A wildcatter is an individual who drills wildcat wells, which are exploration oil wells drilled in areas not known to be oil fields. Notable wildcatters include Glenn McCarthy, Thomas Baker Slick Sr., Mike Benedum, Joe Trees, Clem S. Clarke, and Columbus Marion Joiner; the last is responsible for finding the East Texas Oil Field in 1930.

The term dates from the early oil industry in western Pennsylvania. Oil wells in unproven territory were called "wild cat" wells from mid-1870, and those who drilled them were called "wild-catters" by 1876. For instance, the Titusville Herald noted in 1880: "The discovery of the fluid in New York State was the signal for a general exodus of wildcatters from all parts of the oil country ..."

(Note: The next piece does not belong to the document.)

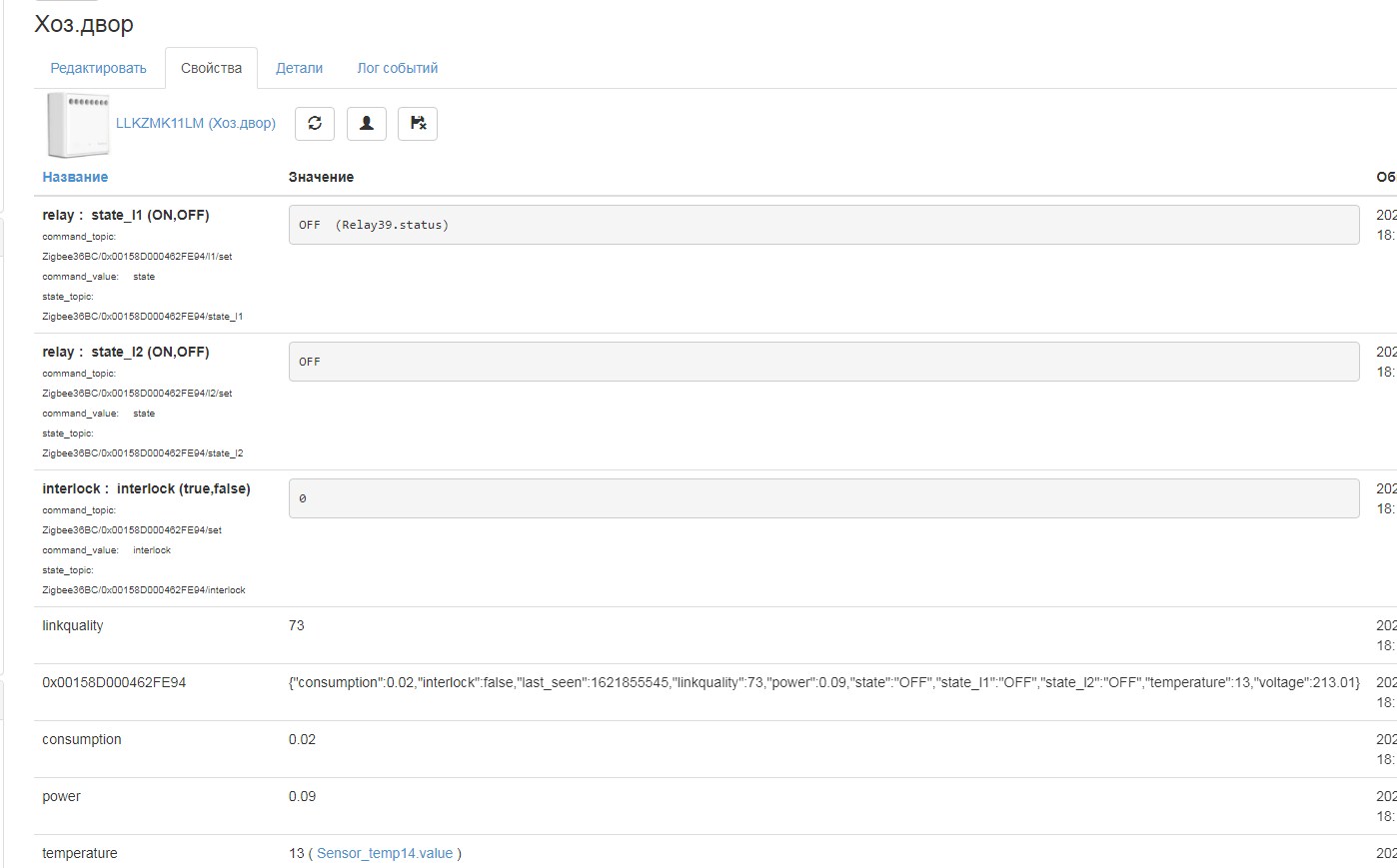Click the refresh properties icon
Viewport: 1397px width, 868px height.
coord(314,123)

According to tradition, the origin of the term in the petroleum industry comes from Wildcat Hollow, now in Oil Creek State Park near Titusville, Pennsylvania.  Wildcat Hollow was one of the many productive fields in the early oil era. A speculator who risked his luck by drilling in this narrow valley shot a wildcat, had it stuffed and set it atop his derrick.  The mounted cat gave its name to the hollow.  Because the area was largely untested and somewhat away from Oil Creek Flats, the term Wildcatter was coined, describing a person who risked drilling in an unproven area.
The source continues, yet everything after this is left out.